À coup de régimes drastiques et parfois même de vomissements contrôlés, elles essaient de retrouver la taille 36 de leur adolescence. Quant à leur garde-robe, pourvu qu’elles puissent acheter le dernier sac d’un styliste fashion ou la jupe « tendance » de la saison, elle est peu à peu devenue leur raison de vivre.
Elles, ce sont ces femmes botoxées qui atteignant le milieu de vie (35/50 ans) se retrouvent sous la contrainte d’un trouble comportemental aujourd’hui identifié sous le nom de « Desperate housewives syndrome » nous dit Michèle Freud. La série américaine a en effet été la première à mettre en scène ces quadras qui entrent en rivalité avec leurs filles adolescentes, veulent ressembler aux people des magazines qu’elles lisent, et se débattent avec une frénésie d’achat dans les boutiques de fringues. C’est une spécialiste des troubles alimentaires, le Dr Tamara Pryor du Eating Disorders Center de Denver, qui la première a identifié et nommé ce trouble, constatant que l’anorexie tardive était actuellement en recrudescence chez des patientes mâtures bien trop préoccupées, voire obsédées, par leur image.
En France, elles sont aussi fort nombreuses. Michèle Freud, psychothérapeute et auteur de «Mincir et se réconcilier avec soi» (éd. Albin Michel) les identifie dès leur première séance : « Elles sont minces et veulent encore perdre des kilos, elles se trouvent moches alors qu’elles sont jolies, elles décrivent une vie où elles se remplissent de vêtements ou de nourriture comme pour combler un vide ».
Bien sûr ces errances ont des causes sociétales. Dans l’enquête que la journaliste Mona Chollet a menée autour de cette « Beauté fatale » (ed. ZONES) les liens entre ces symptômes et les messages insistants adressés aux femmes par les industries des médias, de la mode et de la beauté sont évidents : « Les pressions sur leur physique, la surveillance dont celui-ci fait l’objet sont un moyen rêvé de les contenir, de les contrôler, estime la journaliste. Ces préoccupations (…) les maintiennent dans un état d’insécurité psychique et de subordination qui les empêche de donner la pleine mesure de leurs capacités et de profiter sans restriction d’une liberté chèrement acquise ».

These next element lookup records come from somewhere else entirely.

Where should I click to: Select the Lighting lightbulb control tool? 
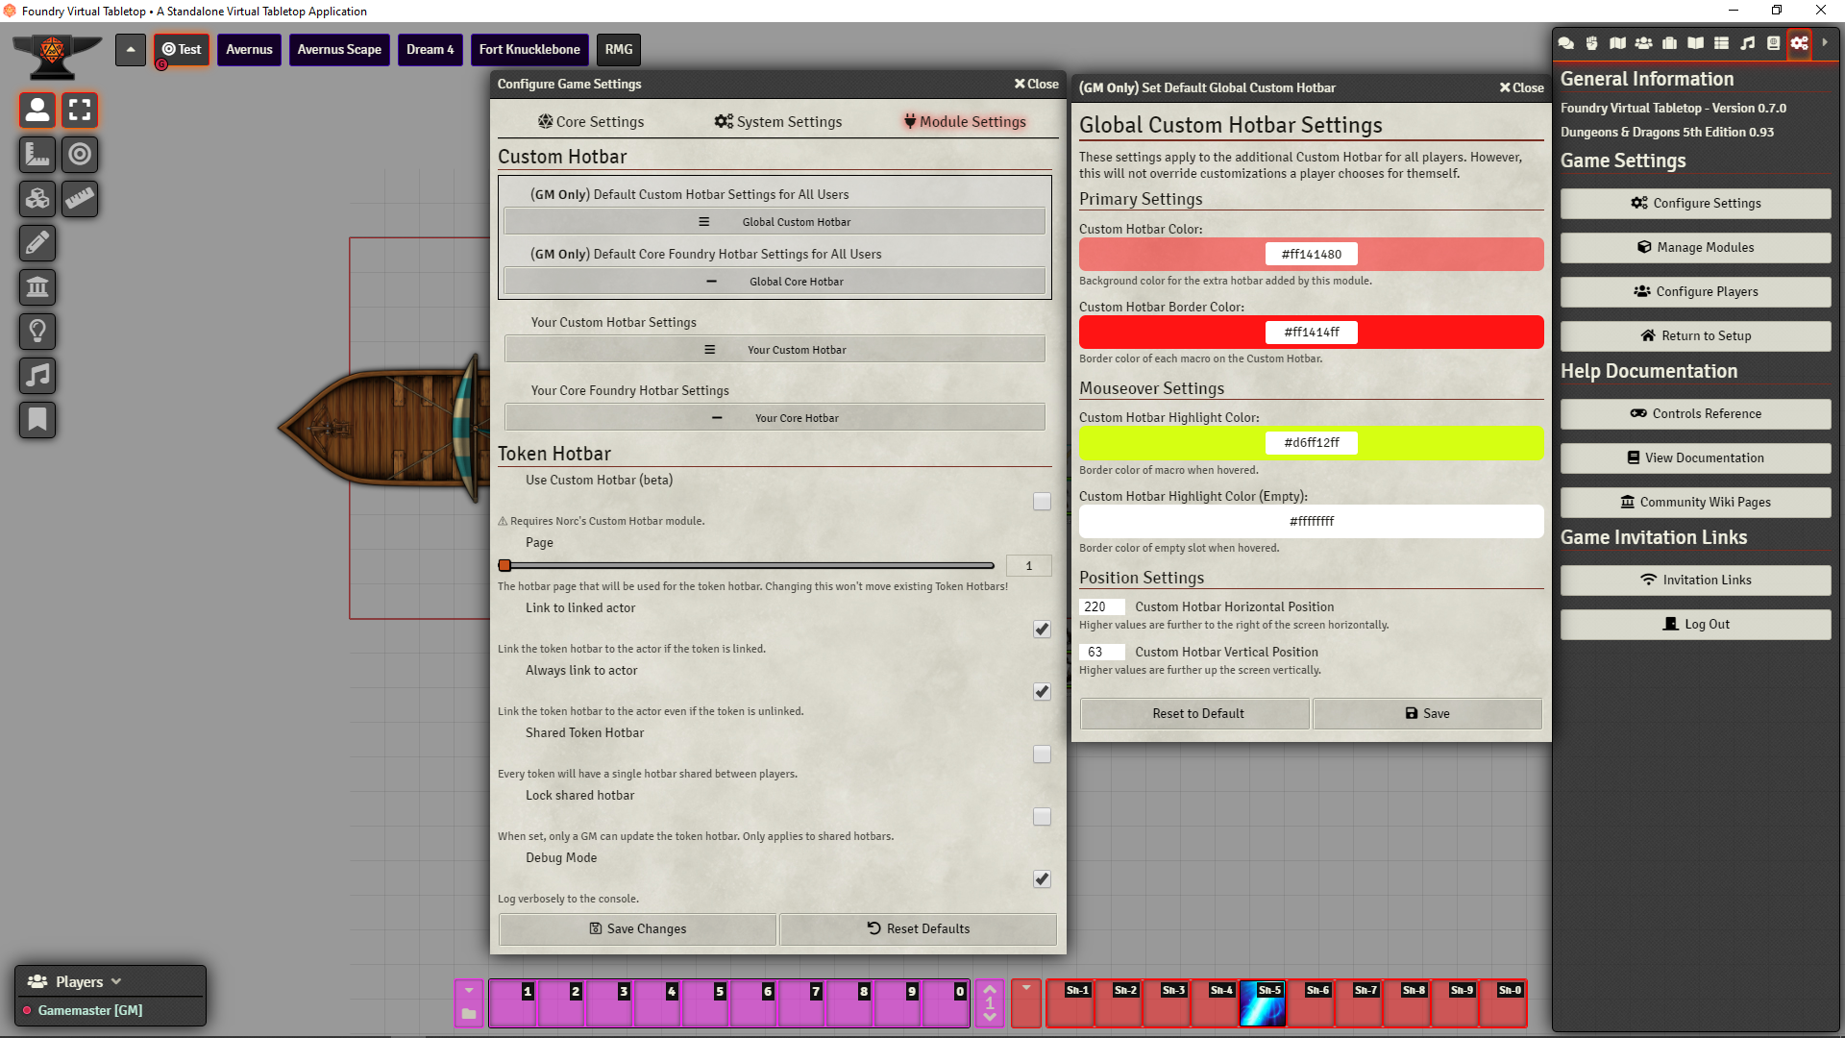pyautogui.click(x=37, y=332)
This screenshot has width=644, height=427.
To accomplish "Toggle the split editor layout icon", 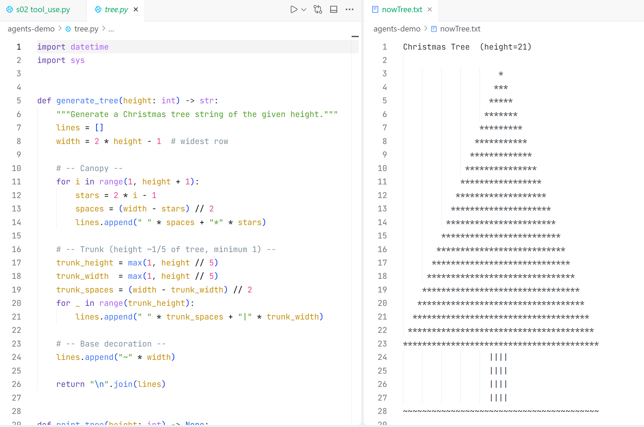I will [334, 10].
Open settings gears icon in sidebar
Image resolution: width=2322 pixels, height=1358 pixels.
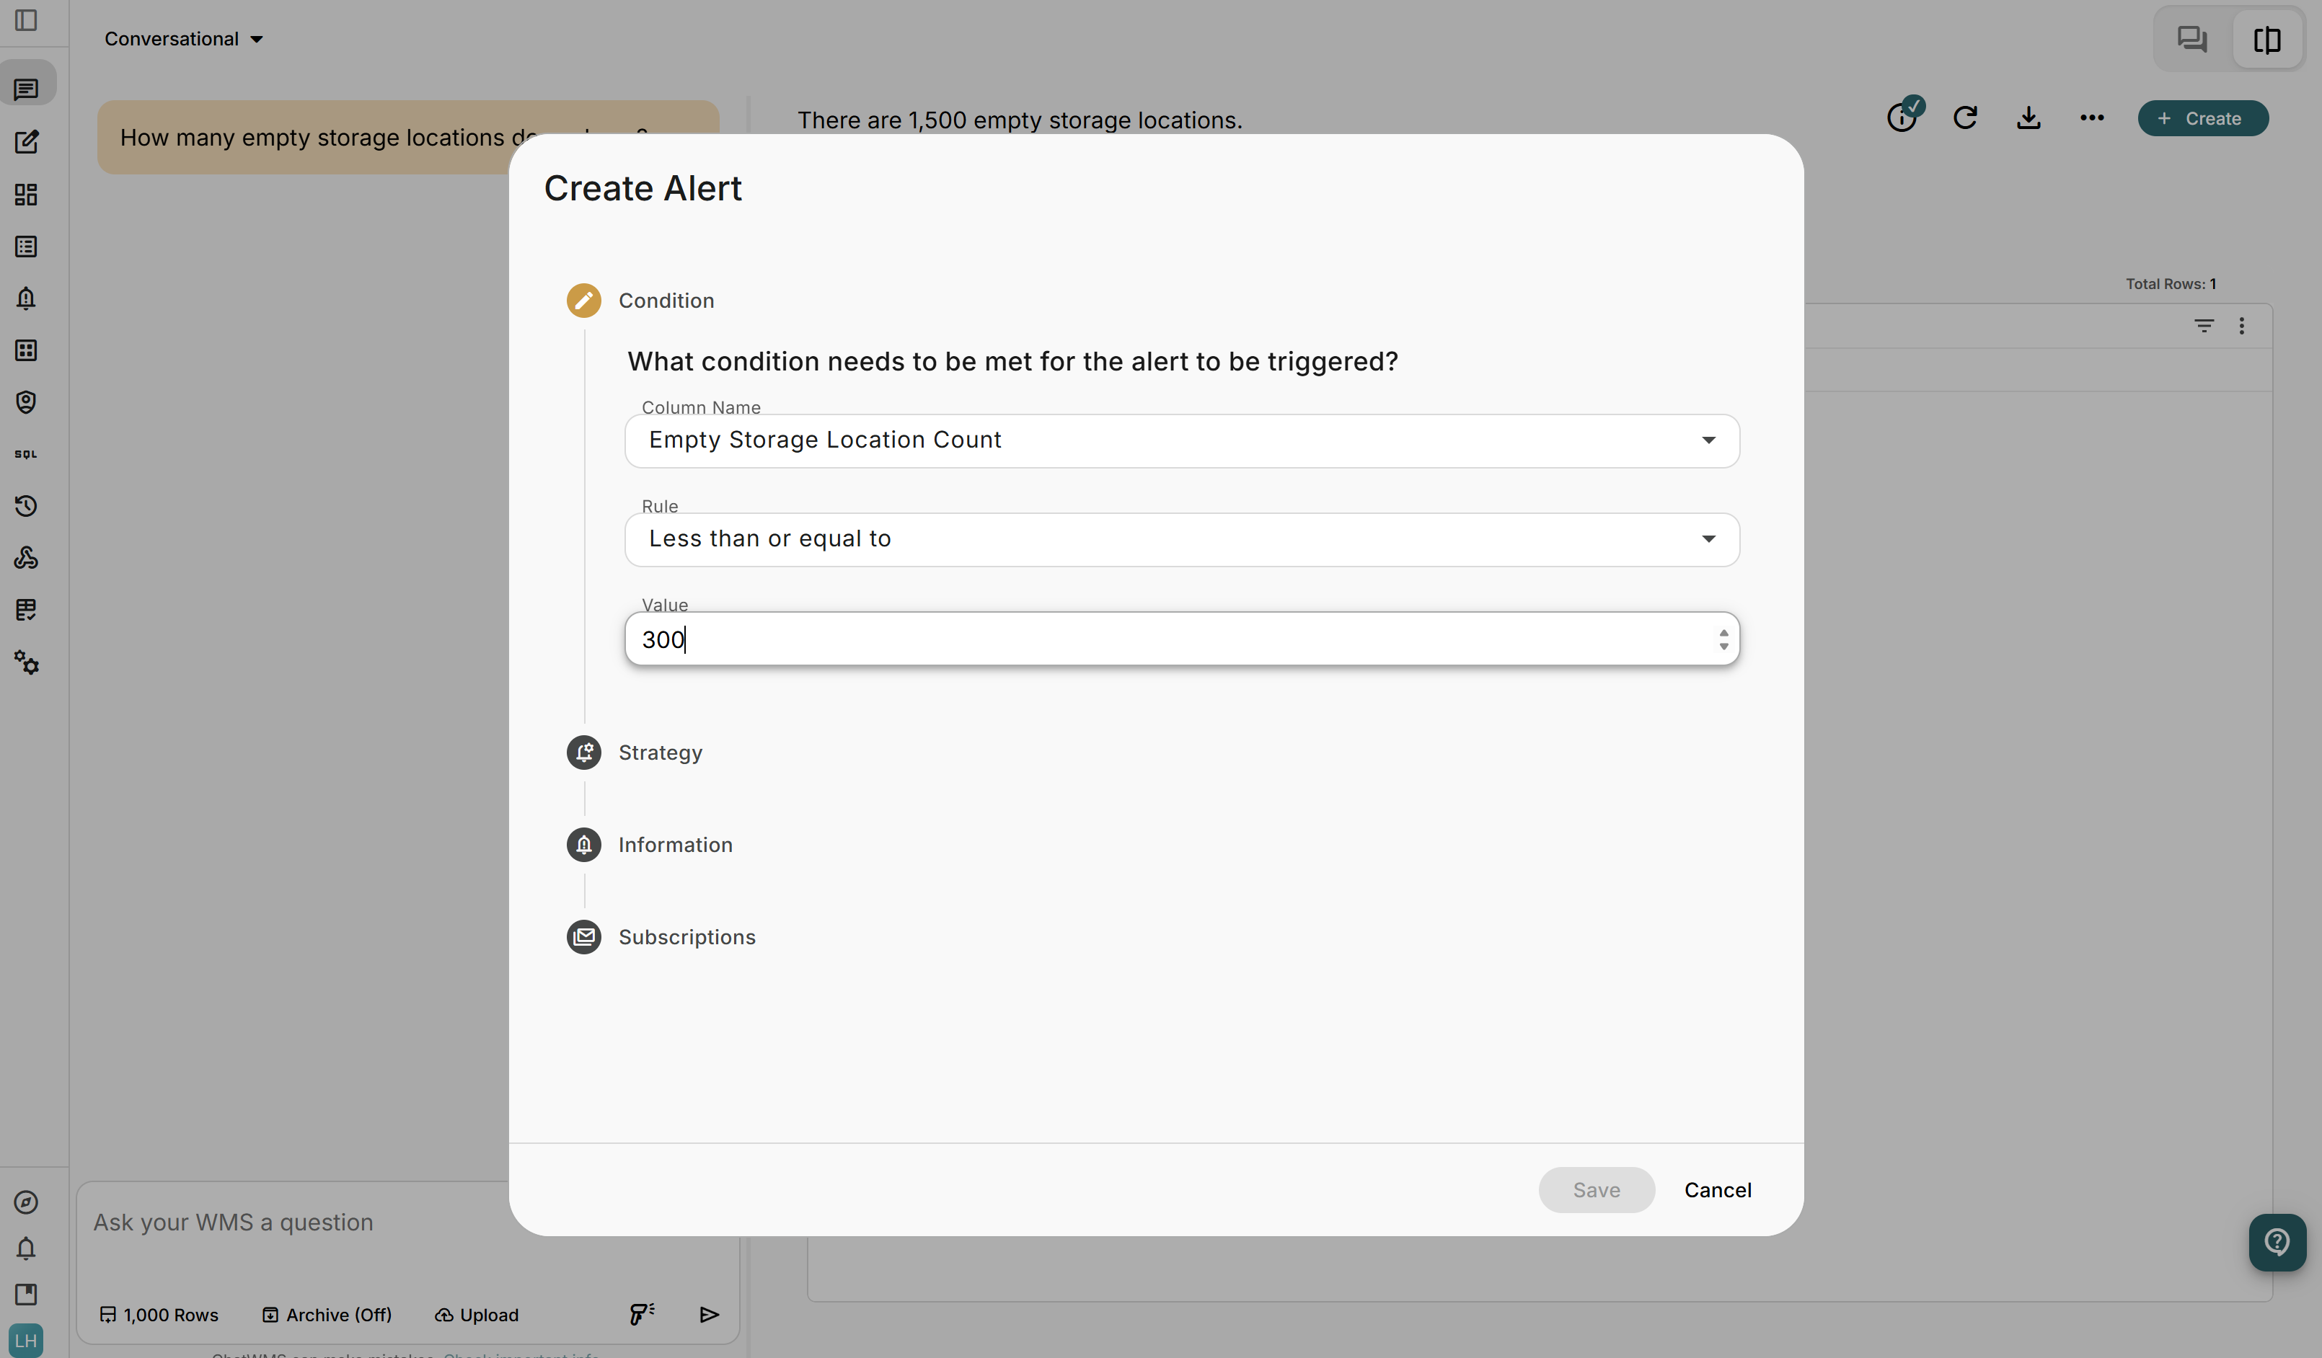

Chez les plus fragiles d’entre elles, ce souci de ressembler aux gravures de mode devient une quête évidemment insatiable. De la légèreté, elles passent à la frustration, parfois même à la souffrance. C’est alors qu’une psychothérapie peut s’avérer nécessaire. Mais comment soigner une telle obsession de son image ? « En découvrant quel besoin profond insatisfait se cache derrière un tel syndrome, affirme Michèle Freud. Ces femmes sont comme étrangères à elles-mêmes. Elles ignorent si ce que réclame leur être profond est du repos, de la reconnaissance, de l’amour, de la sécurité… Le premier travail consiste donc à les sortir de cette confusion de leurs besoins ».
Même diagnostic pour Jean-Pierre Seznec, psychiatre et médecin du sport qui a publié « J’arrête de lutter avec mon corps » (éd.PUF) . Le psychiatre constate qu’il faut souvent apprendre à ces femmes à « purger » leurs émotions autrement qu’en les anesthésiant via des achats frénétiques ou des régimes affamants.
Le remède ? L’accès à de réelles satisfactions, plus profondes. Ainsi, les patientes de Michèle Freud sont invitées à tenir un carnet de bord dans lequel elles dressent chaque jour une liste d’activités qui leur sont réellement plaisantes. « Elles ont aussi besoin d’être renarcissisées à travers des sensations corporelles renouvelées : massage, relaxation…Des techniques de relâchement corporel comme la sophrologie les aident à ressentir son corps d'une autre manière, ajoute la psychothérapeute ». Autre exercice : « se regarder dans le miroir et parler d’une partie d’elles-mêmes qu’elles aiment bien, qu’il s’agisse de leurs mains, jambes ou poignets... Un protocole step by step en quelque sorte, qui peu à peu les amène à se libérer d’une image de soi tronquée ».